** Description of the task **
Set down every line from the one with "Take an emulator screenshot with camera icon" to the end of the entries, both ends included, exactly as it reads and without pictures.
### Material to process ###
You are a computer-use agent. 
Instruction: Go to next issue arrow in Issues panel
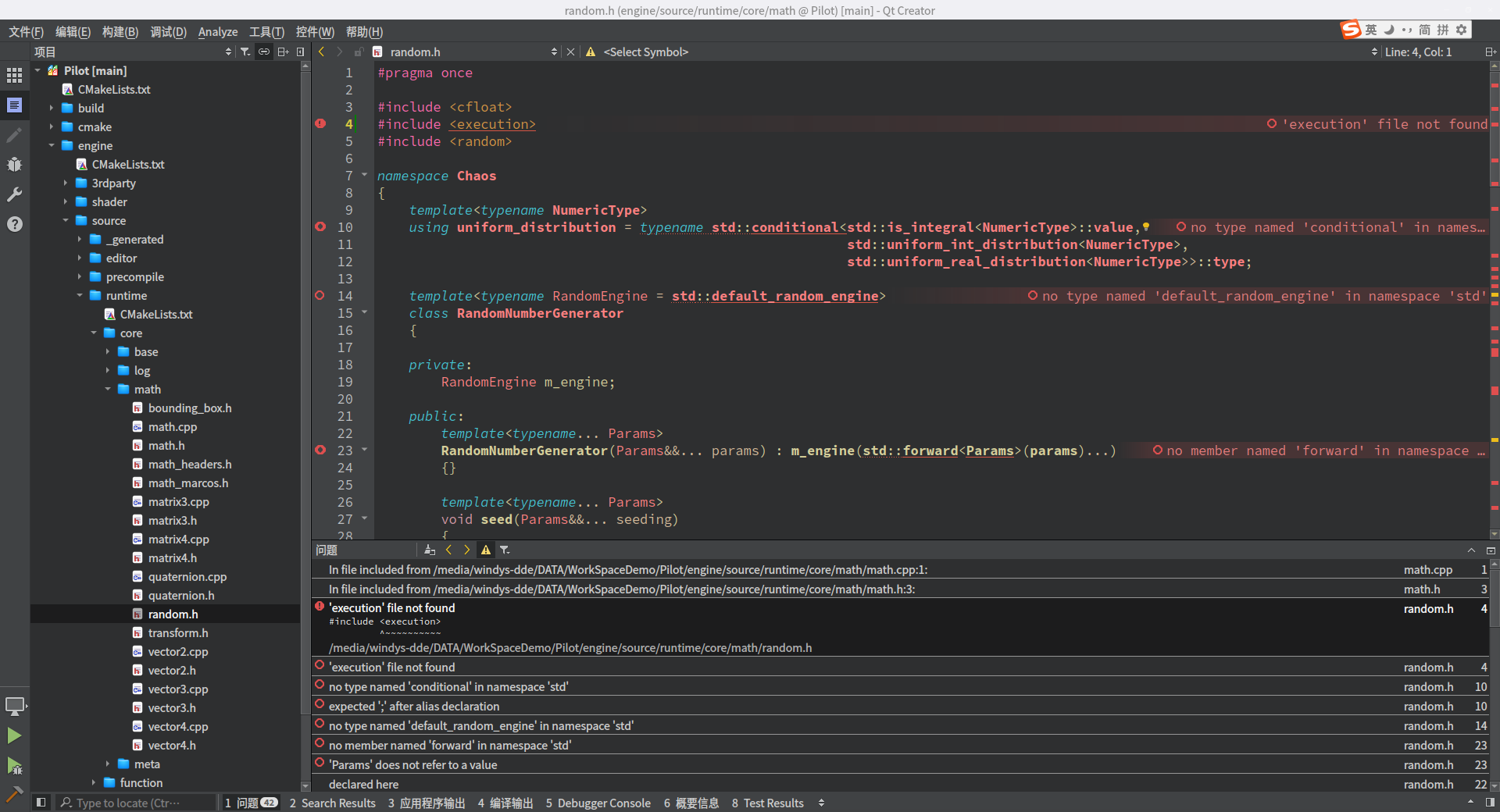pyautogui.click(x=467, y=550)
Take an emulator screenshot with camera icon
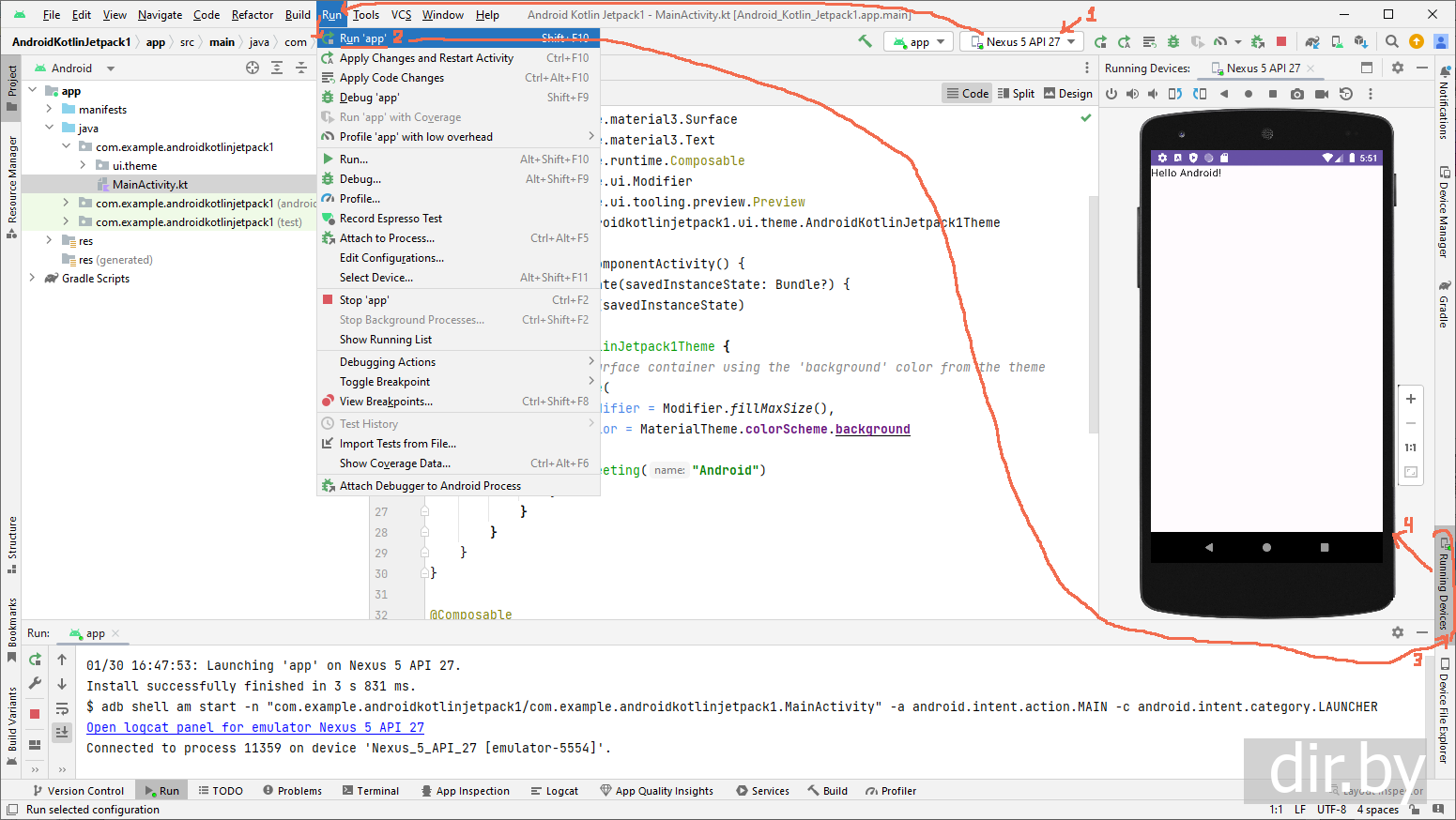 [1296, 94]
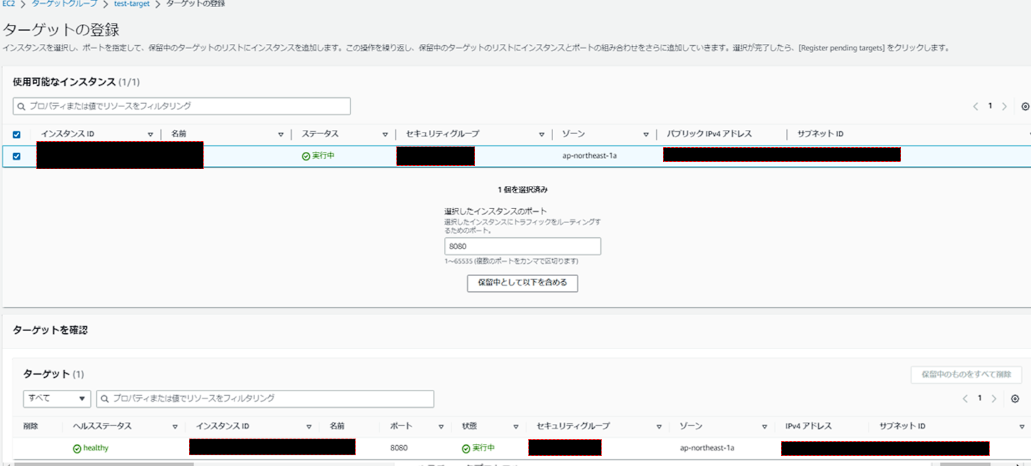Click the available instances filter search box
Screen dimensions: 1031x466
click(x=182, y=106)
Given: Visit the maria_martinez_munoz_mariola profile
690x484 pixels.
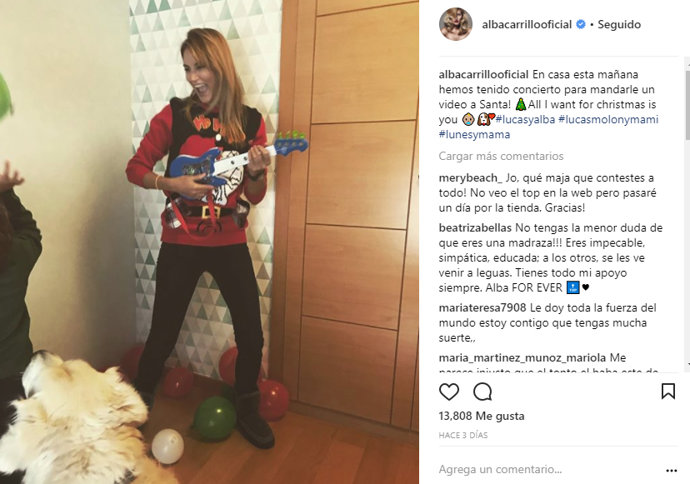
###
** Written answer **
Take an emulator screenshot with camera icon
 [1296, 94]
Click the available instances filter search box
Screen dimensions: 1031x466
click(x=182, y=106)
Given: Visit the maria_martinez_munoz_mariola profile
690x484 pixels.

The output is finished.